Now, time to taste some of this excitement.
First vintage, a 2010 ‘Gnoo Blas’ Sauvignon Blanc by Faisan Estate, which is a very small and very boutique, family-owned wine company in the Borenore sub-region, is made by rookie winemaker Michael Walker who takes over the wine-making reigns from his father Col. This is one of the region’s most unique interpretations. The wine still has the freshness you would expect in a Sauvignon but, due to it being fermented in old oak, the texture is softer and more creamy, without having any wood flavours as a Chardonnay would. As for flavours, I get figs, citrus and small hints of hay. There is also a bit of that Sauvignon character that I so often fail to identify; so, as I was saying, I’ll assume it’s gooseberry. This is very much a food wine and would pair nicely with white sauce pasta or a cheese plate, providing it had plenty of vintage cheddar.

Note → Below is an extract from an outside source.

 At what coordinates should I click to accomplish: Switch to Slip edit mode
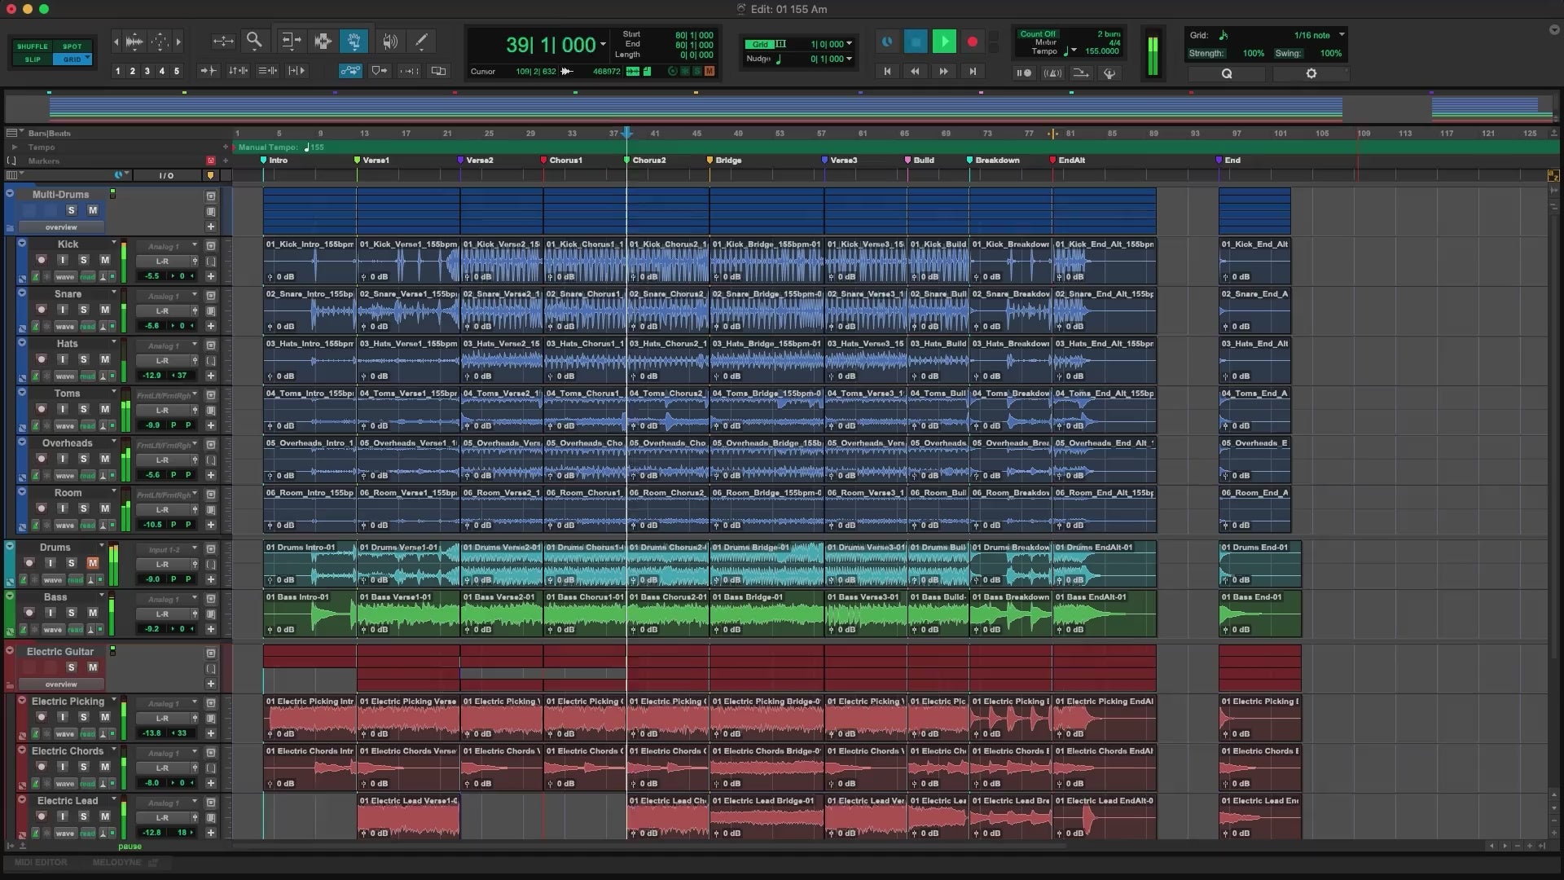[33, 59]
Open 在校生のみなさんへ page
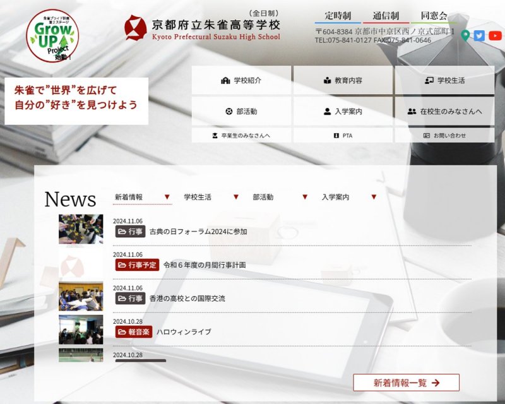Viewport: 505px width, 404px height. coord(444,112)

Over to the second vintage, a 2012 by Orange Mountain Wines, made by one of my favourite winemaking personalities, Terry Dolle, a wine-maker who loves what he does and is always teaching himself new tricks. He also feels that he’s never quite made his best wine, hence is always returning to the drawing board, which makes me wait with bated breath to taste each new release. His style of winemaking (at least from my perspective) is about producing wines that reflect the strengths and purity of the fruit. So in his Sauvignon, I get aromas of grapefruit, small amounts of capsicum, maybe gooseberry and a fresh palate bursting with lime and guava flavours. Tailor-made for summertime, this wine drinks well on its own and would pair beautifully with prawns, scallops, barbecued octopus and any sort of spicy Thai or sweet-and-sour Chinese dish. Or, if you want to keep it simple, vintage cheddar and crackers will also do.
For the final vintage, I’d suggest a 2013 by Cargo Road Wines, made by James Sweetapple, one of the region’s most passionate and colourful personalities. The fruit is grown at his estate vineyard, which is one of the oldest in the region. This is currently my favourite of 2013 and embodies everything I love in a crisp Sauvignon – pungent smells of grapefruit, passionfruit, a sprinkle of green pepper, that unidentifiable Sauvignon goodness (again, maybe it’s gooseberry) and a super-fresh palate loaded with lemon/lime flavours and even a hint of orange. As for the finish, it’s very fresh, while also being a little soft with a few more sprinkles of green pepper added for kicks. It would be hard to find a more clean and varietal Sauvignon in the country and like the Orange Mountain 2012, this is a great summertime drink on its own, or with seafood. I’m thinking fish and chips, or spicy Asian dishes. If anyone likes Korean food, bring a bottle to your next coal-fuelled barbeque. When tasting this wine, I shared a bottle over some grape tomatoes, dukkah and macadamia oil. Food for thought for a Christmas hamper.
Given that imported Sauvignon has so much saturation in Australia, it’s a wine I was starting to find boring. But after tasting Sauvignon’s with such uniqueness and depth, I now fail to see how my tastebuds could ever tire of such wines. But don’t take my word for it. Go out there and taste it and remember, if you’re not quite sure what you’re tasting, it may be gooseberry – but I just call it Sauvignon.